Pigeons with a pedigree

May 30, 1994|By Richard O'Mara | Richard O'Mara,Sun Staff Writer

Tommy Erskine is a flier without wings, a racer who sits and waits, an enthusiast for an ancient sport that is fading in Baltimore.

He breeds racing pigeons. The fact that they always come home, and nobody really knows how, fascinates him. He is full of facts about them.

"The cock pigeon may be the only male animal that produces milk for its young," he said, and waits for that to strain your credibility.

"A well-conditioned pigeon can outfly a hawk in a heartbeat," he said, adding that pigeons are smart enough to seek the proximity of crows, which attack hawks in flocks as dolphins attack sharks.

"I love my birds," Mr. Erskine said. "I can trace their pedigrees back to 1908. I have traced birds back to their original families in France."

Mr. Erskine's is truly an archaic sport, originating probably in 5th-century B.C. Egypt. Pigeons carried the mail in Baghdad in 1150 B.C. They delivered messages for Julius Caesar and Genghis Khan.

In World War I, the French gave one pigeon a Legion of Honor for carrying a message through enemy lines at Verdun. At least half a dozen won the Dicken Medal in Britain in World War II, the animal equivalent of the Victoria Cross.

More recently, the Iraqis used them in the Persian Gulf war to frustrate allied jamming of their communications. The birds enabled Serbian fighters in former Yugoslavia to keep in touch with the home front. Israeli commandos still carry them into combat.

Raising pigeons as a sport or hobby in the West began in Belgium. It was brought here by immigrants coming into the cities. Urban congestion encouraged the formation of clubs, which fostered the sport of racing.

"In Baltimore the golden age of pigeon raising was right after the turn of the century," said Henry Yaeger, 78, of Towson. Mr. Yaeger breeds show pigeons, as his father did, not racing homers.

The popularity of the sport in Baltimore continued through World War I, Mr. Yaeger recalled, and though it was most popular in East Baltimore, it wasn't confined to the hoi polloi. Rich families with summer houses in Towson raised the homers. The Depression of the 1930s forced many fanciers out. It has been in decline ever since.

Mr. Erskine estimates there are about 130 serious pigeon fanciers in Baltimore, compared with about 300-350 in 1960. In addition, he says, there are a number of people around town with one or two birds in backyard coops.

It was once a popular hobby for children, but Joe Bowers, who runs the Exchange Feed Store in Fells Point -- Baltimore's sole pigeon supply store -- said only about 10 children a week come into his shop to buy birds at $1 to $2 apiece.

The decline in interest in pigeons is attributed to cost (a proper loft and racing clock can reach $2,000, a pair of good breeding birds about $300); zoning laws, which make raising birds in cities problematic; and bird loss due to hunters or poisoned seed set out to eradicate street pigeons.

"In five years I raised about 300 birds," Mr.

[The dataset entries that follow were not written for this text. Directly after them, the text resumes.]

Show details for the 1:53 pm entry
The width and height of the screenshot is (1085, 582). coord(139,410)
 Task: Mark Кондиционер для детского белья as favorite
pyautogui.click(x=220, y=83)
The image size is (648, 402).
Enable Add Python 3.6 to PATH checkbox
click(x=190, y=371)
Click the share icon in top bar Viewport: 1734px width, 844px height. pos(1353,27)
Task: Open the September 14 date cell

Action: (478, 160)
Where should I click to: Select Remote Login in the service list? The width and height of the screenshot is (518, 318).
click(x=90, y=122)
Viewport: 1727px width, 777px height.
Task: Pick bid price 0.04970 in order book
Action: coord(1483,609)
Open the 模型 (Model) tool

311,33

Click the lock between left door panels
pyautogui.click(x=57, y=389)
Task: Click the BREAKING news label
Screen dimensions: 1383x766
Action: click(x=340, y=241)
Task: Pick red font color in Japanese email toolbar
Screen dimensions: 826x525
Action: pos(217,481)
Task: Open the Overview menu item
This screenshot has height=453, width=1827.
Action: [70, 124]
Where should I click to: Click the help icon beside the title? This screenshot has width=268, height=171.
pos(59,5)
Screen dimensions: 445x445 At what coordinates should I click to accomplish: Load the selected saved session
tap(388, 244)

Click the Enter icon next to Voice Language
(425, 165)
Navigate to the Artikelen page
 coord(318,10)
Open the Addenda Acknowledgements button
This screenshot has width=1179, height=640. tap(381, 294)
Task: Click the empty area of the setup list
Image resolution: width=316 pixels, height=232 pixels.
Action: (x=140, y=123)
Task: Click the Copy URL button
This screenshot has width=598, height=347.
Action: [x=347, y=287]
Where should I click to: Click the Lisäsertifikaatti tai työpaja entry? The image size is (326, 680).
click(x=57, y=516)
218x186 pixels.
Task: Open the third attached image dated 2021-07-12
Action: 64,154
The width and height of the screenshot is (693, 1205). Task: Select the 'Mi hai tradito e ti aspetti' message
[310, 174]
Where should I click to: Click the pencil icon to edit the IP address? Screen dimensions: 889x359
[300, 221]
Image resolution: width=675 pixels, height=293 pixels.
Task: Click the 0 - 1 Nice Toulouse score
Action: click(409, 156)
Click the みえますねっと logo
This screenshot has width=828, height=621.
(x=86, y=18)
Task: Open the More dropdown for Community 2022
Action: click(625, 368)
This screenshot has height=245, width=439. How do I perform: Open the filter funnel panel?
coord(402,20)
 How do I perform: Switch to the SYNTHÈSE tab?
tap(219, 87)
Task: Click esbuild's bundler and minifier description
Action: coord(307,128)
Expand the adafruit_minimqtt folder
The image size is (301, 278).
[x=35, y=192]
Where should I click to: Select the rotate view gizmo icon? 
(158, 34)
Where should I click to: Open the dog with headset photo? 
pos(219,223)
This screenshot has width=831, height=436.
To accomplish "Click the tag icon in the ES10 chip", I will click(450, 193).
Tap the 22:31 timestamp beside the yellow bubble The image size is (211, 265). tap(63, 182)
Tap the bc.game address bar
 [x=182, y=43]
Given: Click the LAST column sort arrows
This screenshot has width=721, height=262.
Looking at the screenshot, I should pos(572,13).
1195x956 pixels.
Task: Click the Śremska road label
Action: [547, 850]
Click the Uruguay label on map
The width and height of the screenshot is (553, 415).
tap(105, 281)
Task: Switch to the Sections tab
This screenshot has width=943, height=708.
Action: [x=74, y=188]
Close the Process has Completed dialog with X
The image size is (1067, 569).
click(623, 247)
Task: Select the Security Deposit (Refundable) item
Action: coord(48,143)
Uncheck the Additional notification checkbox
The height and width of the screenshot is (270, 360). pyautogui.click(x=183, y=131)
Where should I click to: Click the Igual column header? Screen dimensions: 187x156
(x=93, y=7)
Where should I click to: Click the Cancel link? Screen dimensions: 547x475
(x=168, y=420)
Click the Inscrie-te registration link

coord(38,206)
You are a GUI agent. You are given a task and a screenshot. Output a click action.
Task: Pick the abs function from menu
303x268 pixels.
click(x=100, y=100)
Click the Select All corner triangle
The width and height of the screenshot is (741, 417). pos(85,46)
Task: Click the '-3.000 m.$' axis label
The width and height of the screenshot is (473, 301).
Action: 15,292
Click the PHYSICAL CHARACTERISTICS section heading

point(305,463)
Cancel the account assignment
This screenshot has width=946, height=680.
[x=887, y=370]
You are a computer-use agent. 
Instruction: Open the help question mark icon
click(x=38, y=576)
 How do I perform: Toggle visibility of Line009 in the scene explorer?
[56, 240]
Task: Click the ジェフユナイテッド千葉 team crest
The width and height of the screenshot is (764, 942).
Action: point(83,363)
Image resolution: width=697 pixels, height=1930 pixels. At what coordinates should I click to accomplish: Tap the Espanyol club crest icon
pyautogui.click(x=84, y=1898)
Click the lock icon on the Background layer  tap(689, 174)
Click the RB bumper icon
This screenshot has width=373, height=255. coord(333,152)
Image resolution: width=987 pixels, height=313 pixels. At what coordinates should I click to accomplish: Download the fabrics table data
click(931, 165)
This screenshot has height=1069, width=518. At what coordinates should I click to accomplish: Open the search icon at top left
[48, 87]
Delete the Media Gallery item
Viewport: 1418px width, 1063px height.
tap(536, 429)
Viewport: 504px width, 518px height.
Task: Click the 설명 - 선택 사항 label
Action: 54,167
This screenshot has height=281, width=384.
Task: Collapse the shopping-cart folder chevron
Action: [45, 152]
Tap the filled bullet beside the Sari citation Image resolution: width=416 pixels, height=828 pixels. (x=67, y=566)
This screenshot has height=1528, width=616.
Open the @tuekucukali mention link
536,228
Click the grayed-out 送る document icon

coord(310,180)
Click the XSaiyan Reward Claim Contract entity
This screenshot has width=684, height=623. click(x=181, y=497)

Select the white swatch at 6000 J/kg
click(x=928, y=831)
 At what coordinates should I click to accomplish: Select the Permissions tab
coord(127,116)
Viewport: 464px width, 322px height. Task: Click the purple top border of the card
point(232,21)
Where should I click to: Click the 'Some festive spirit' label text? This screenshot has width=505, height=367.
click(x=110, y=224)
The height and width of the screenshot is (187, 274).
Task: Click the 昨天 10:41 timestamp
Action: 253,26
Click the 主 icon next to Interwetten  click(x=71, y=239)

Erskine said. "I now only have about 50 left, fliers that is." He doesn't count his breeders and show birds.

Rescued bird

Mr. Erskine, 49, is alight with nervous energy. His grandfather raised pigeons on a farm, but Mr. Erskine didn't raise his own until about six years ago when he rescued a bird from some children.

"They were using it as a football," he said. "Its wing was shattered; one eye hanging out."

He treated the bird, named it Penelope and bred her. She was the foundation for his flock, the hundred or so birds he owns. She is still with him. Racing pigeons live 13 to 15 years, unlike street pigeons, which, more susceptible to disease, last only two to four years.

His loft is in the back yard of his Essex home. It is made of plywood, chicken wire and fiberglass; it has separate roosts for breeding and nesting birds, even a hospital roost for the sick and injured.

Inside it, Mr. Erskine talks to the birds as he moves among them, examines them close up through his tinted glasses, scratches the bristly beard that sprouts from his narrow face. "Here, come here. Who do you belong to, you little sweetheart?" he asks endearingly of one. He handles another: "How's your band today? Still got it on?"

The birds respond. The writer Jane Schwartz, in her book, "Caught," likened their collective sound to that made by a child blowing air through a straw into a glass of milk. It is the bubbly cooing of pacific, gregarious birds.

Though most of Mr. Erskine's birds are racing homers, he keeps some show birds (they are not allowed to fly, but are bred for

their beauty), like his two Nuns with their black heads and tails and surplice-white fronts, or the nine large white Dragoons.

The birds define the bird fancier. In this country nearly 12,000 people raise homers, down from about 20,000 two decades ago. About 5,000 prefer the show birds, about 3,000 the tumblers or tipplers, pigeons that fly up and "tumble" acrobatically, but really don't go anywhere and have no homing instinct left.